Guillaume s’orienta donc vers le métier de paysagiste, qui lui plaisait, mais sans plus. Au terme de ce cursus, on le convainquit de poursuivre. « L’assainissement de l’eau, c’est ce qu’il y a de plus porteur », lui affirma-t-on, l’éloignant ainsi un peu plus de son rêve. C’était parti pour un BTS gestion et maîtrise de l’eau. Diplôme en poche, Guillaume atterrit dans un bureau d’assainissement. Il n’était presque jamais sur le terrain et gardait toujours au fond du cœur le projet de s’installer dans sa ferme.
L’été, il consacrait ses deux semaines de vacances à un projet bénévole : une colonie intégrant des enfants handicapés. C’est là qu’il rencontra Benoît, qui partageait son rêve. Les mois passèrent, les deux jeunes hommes en parlaient, puis cherchèrent une ferme à reprendre. Les difficultés commencèrent. Il est difficile de trouver sa place quand on n’est pas du milieu. Dans le Massif Central, on leur demandait toujours : « Vos parents sont paysans ? Vous êtes du coin ? » Après deux réponses négatives, la discussion n’allait pas plus loin.
Prospectant dans le Maine-et-Loire, terre natale de Guillaume, ils finirent par trouver un éleveur de vaches à lait qui cherchait un repreneur. Guillaume y effectua un stage de parrainage, repérant ce qui l’intéressait. Il voulait développer une ferme bio, et y accueillir des jeunes un peu paumés – lui aussi avait fugué par la fenêtre de sa chambre pour prendre des cuites avec les copains et faire des cascades en mobylettes. De ce temps-là, mais aussi sûrement à cause des blessures d’enfance et des déceptions amoureuses, l’alcool reste sa compagne de solitude, cette petite voix qui lui dit de boire pour aller mieux quand il a le cafard. Il est difficile d’endiguer ce penchant dans le milieu où il s’est lancé, où l’on partage volontiers une bière ou un verre de rouge... Mais Guillaume s’y efforce. Il a une petite fille de 20 mois, qui aime trotter après les moutons et dit « meuh » quand on parle de son père.

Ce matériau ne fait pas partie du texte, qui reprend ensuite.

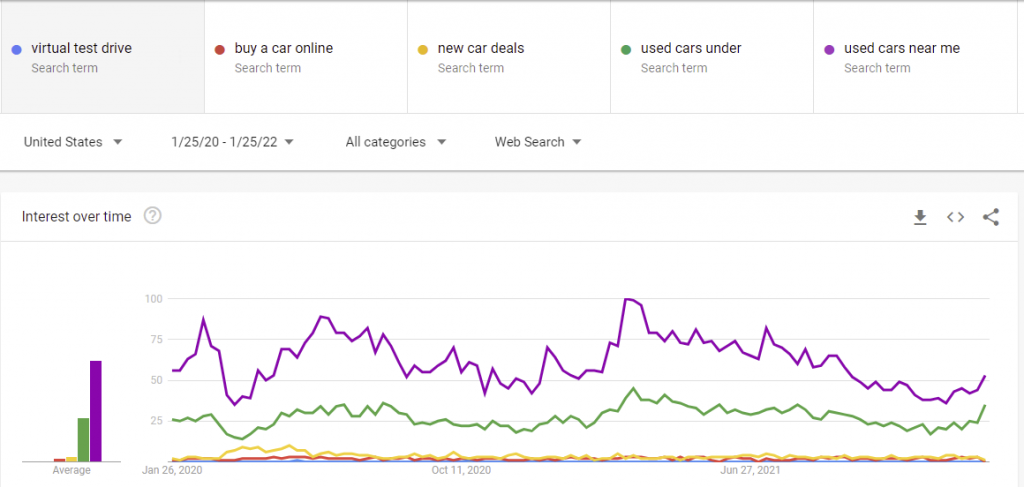This screenshot has width=1024, height=487.
Task: Open the embed code icon
Action: 955,217
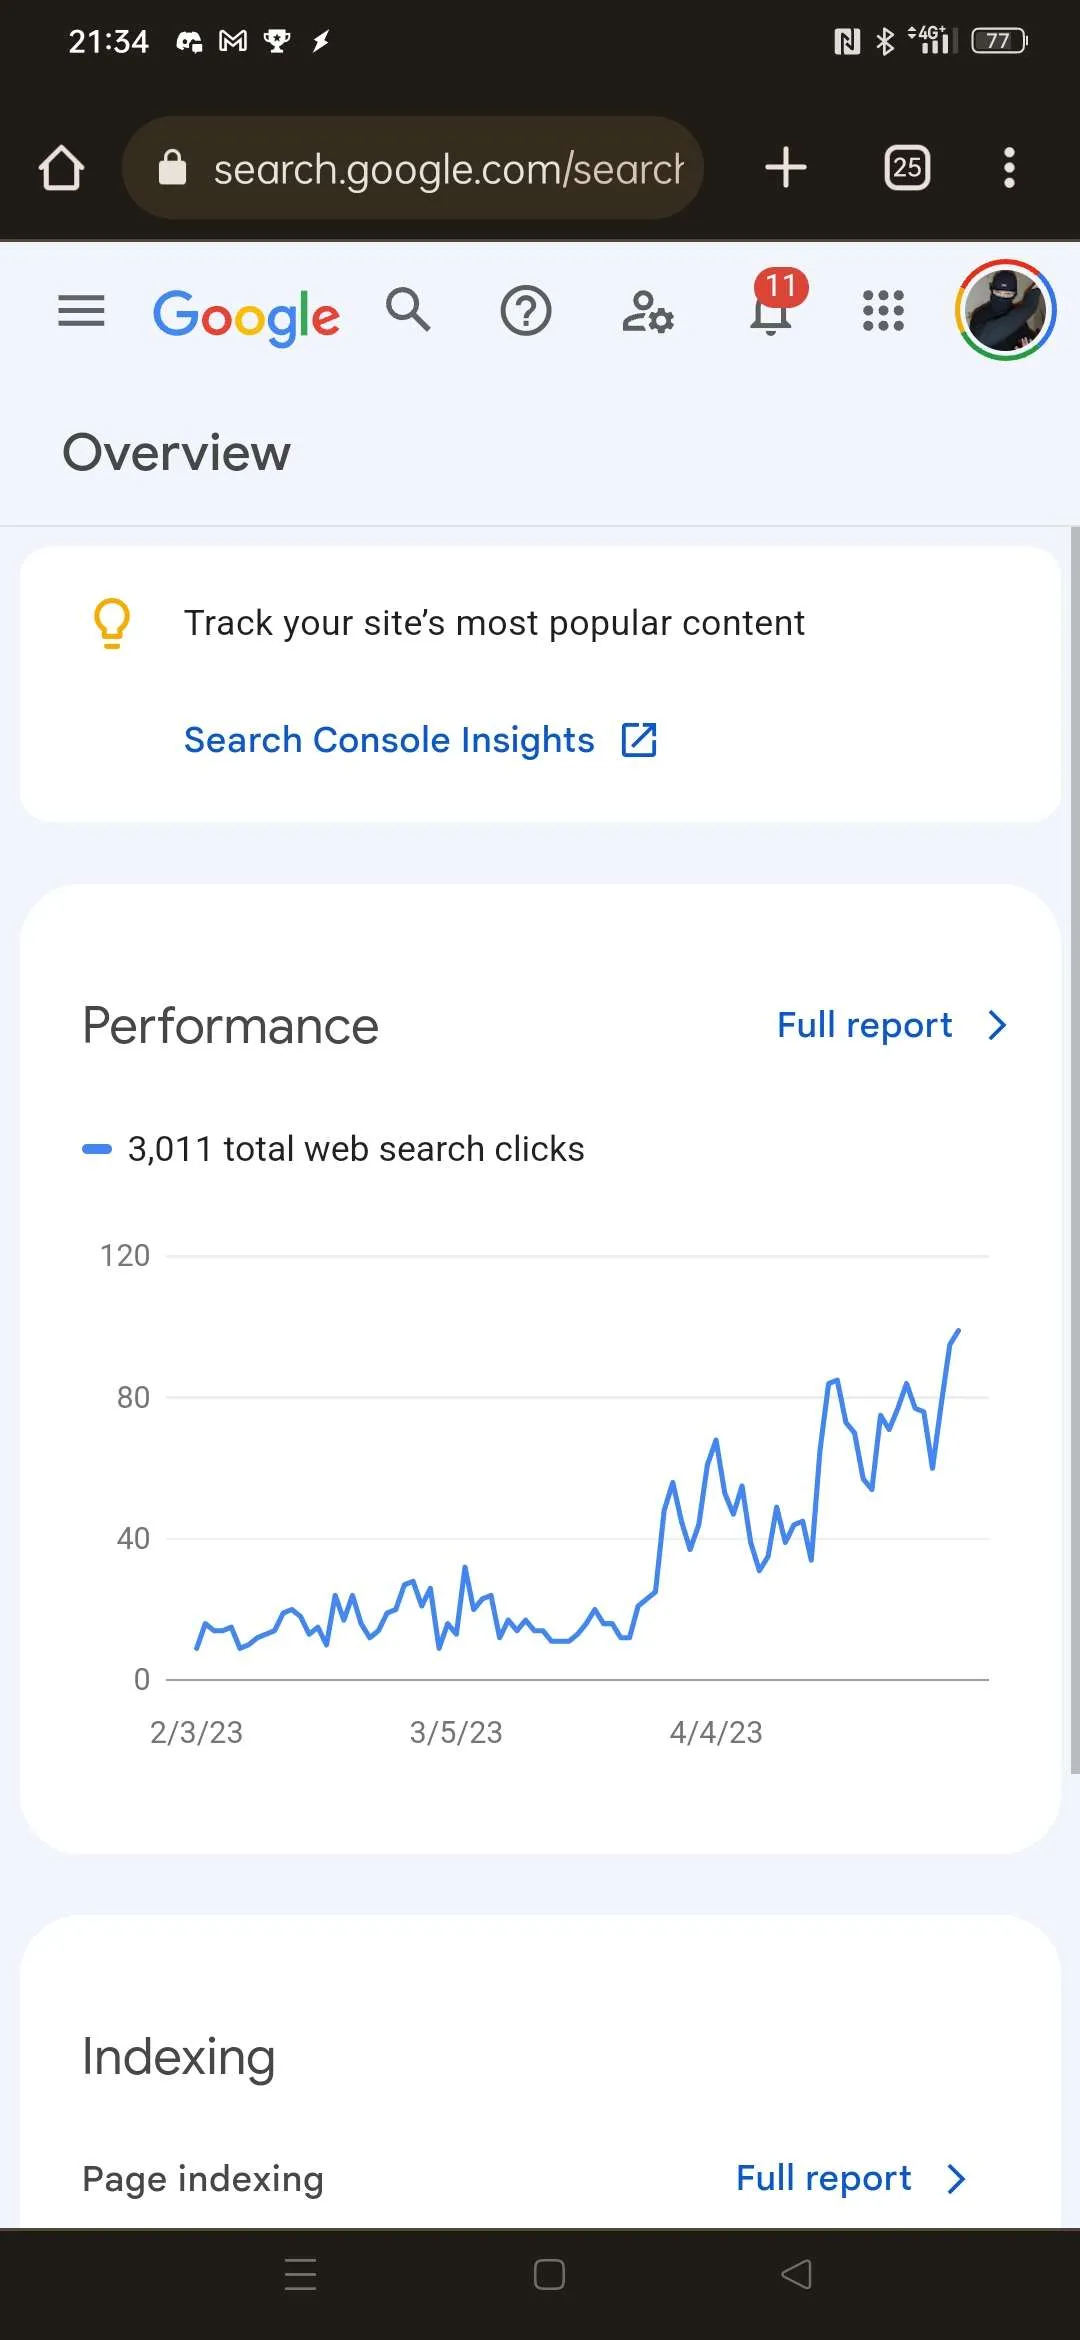This screenshot has width=1080, height=2340.
Task: Open browser three-dot overflow menu
Action: (1009, 168)
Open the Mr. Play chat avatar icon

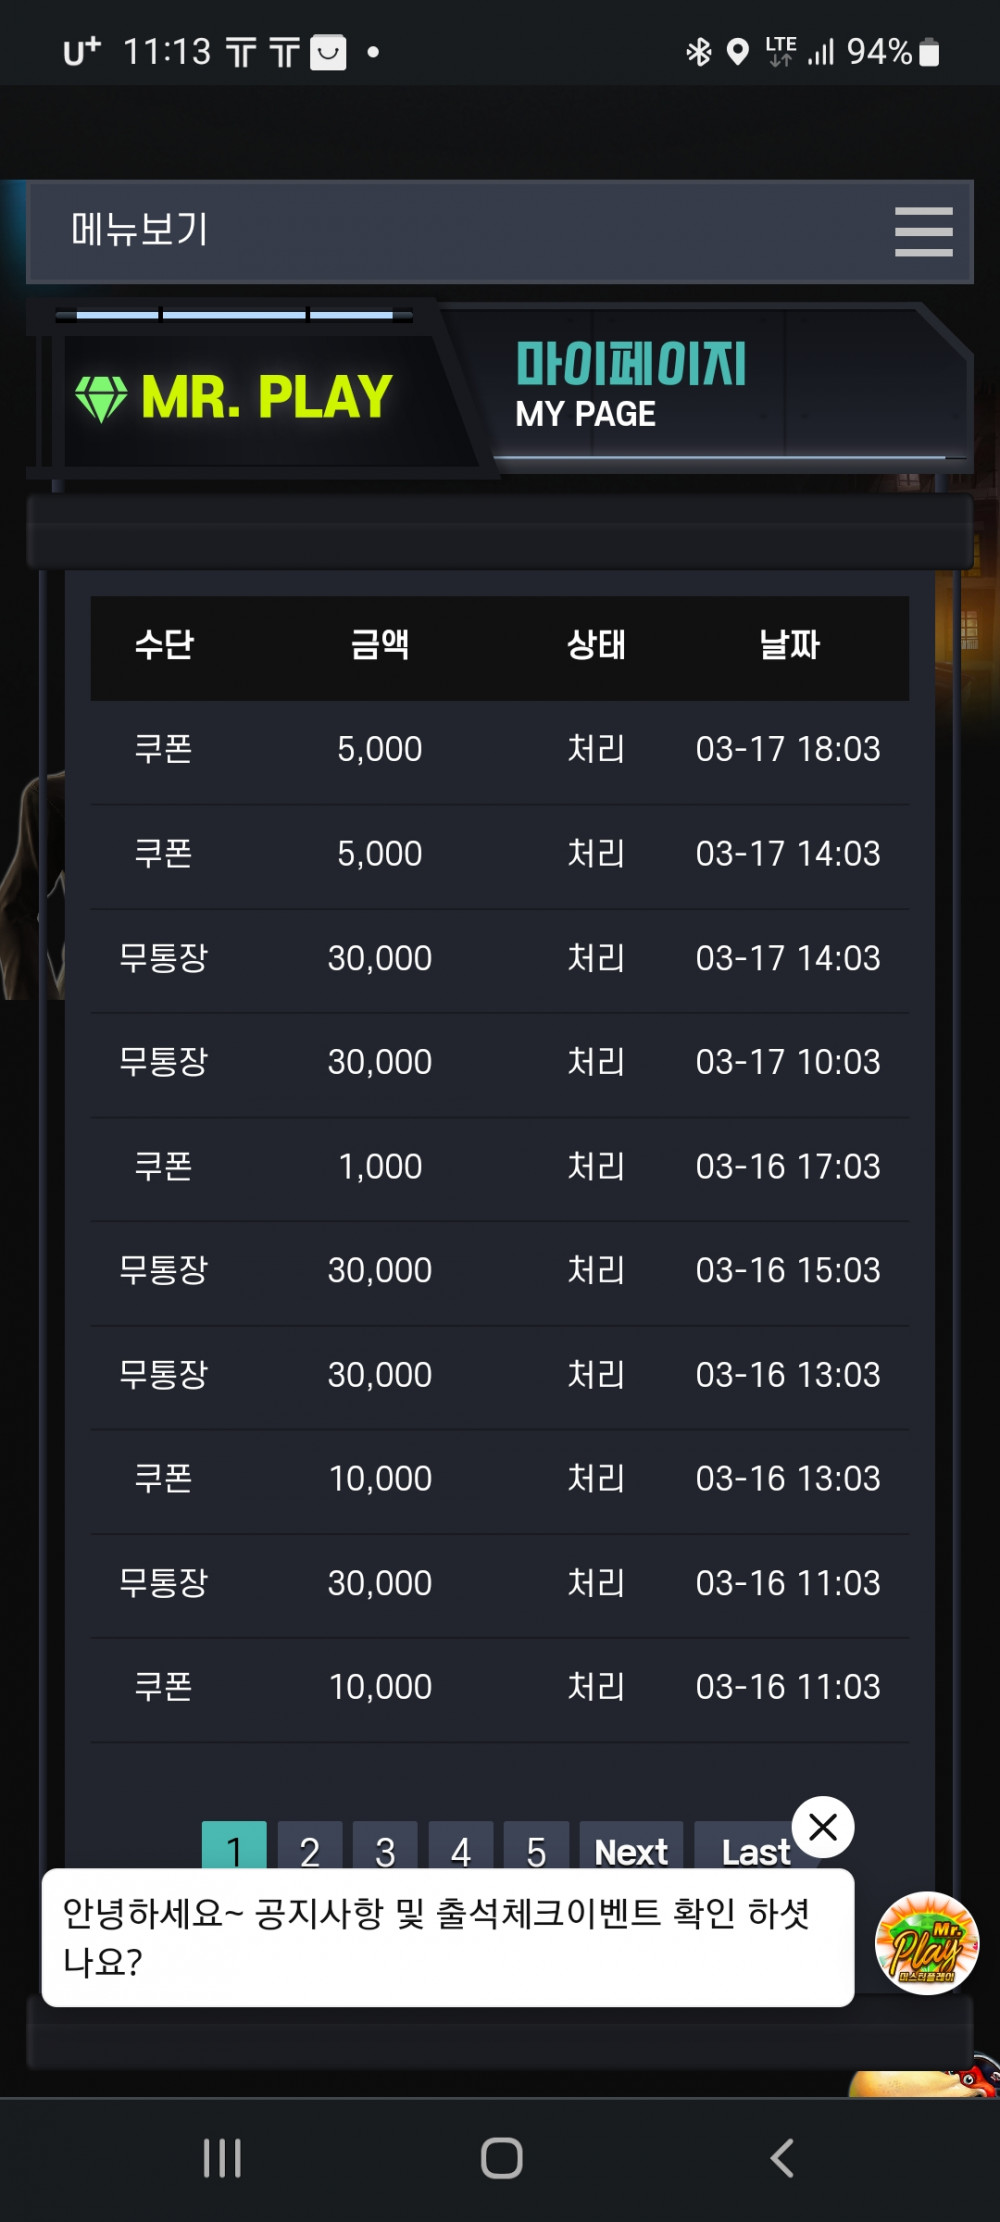927,1943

Grâce aux aides destinées aux jeunes agriculteurs, Guillaume s’est installé, avec Benoit, depuis maintenant 4 ans. Il vend du lait et du mouton bio. Tous les matins, tous les soirs, tous les jours de l’année, il faut traire les vaches puis les nourrir, ainsi que leurs veaux, les moutons et autres animaux de la ferme. Dans la journée, il y a toujours de quoi s’occuper : préparer de nouvelles clôtures, semer puis récolter les céréales destinées à la nourriture des bêtes, tonte, soins, etc. Il reste peu de temps pour les vacances, ni même les week-ends. Mais l’enthousiasme reste intact et Guillaume cherche à développer les circuits-courts. Son idéal : une consommation raisonnée et locale, en accord avec les autres habitants et producteurs du coin – une amie va sûrement s’installer avec eux et développer la transformation du lait. Yaourt, crème, fromage, etc. De quoi ouvrir de nouveaux horizons. Il le faut, car le commerce du lait est une tâche ingrate. C’est ce qui demande le plus de travail, et pourtant le litre n’est vendu qu’une poignée de centimes, ce qui dresse encore plus Guillaume contre « le système » : les marges des intermédiaires, les marges des grandes surfaces, les mensonges aux consommateurs...

Guillaume est taiseux. Les meilleurs mois, il s’accorde 800 € de salaire. Certains autres, il fait l’impasse sur une quelconque rémunération. Mais quand sa famille, inquiète de son rythme de vie, lui demande s’il va bien, il répond tout sourire qu’il ne changerait d’existence pour rien au monde, arguant qu’il est dans la nature toute la journée, et son propre patron.

Aujourd’hui, Guillaume n’a plus un cheveu blond, tous ont été remplacés par une épaisse tignasse brune, mais il a réalisé son rêve de gosse.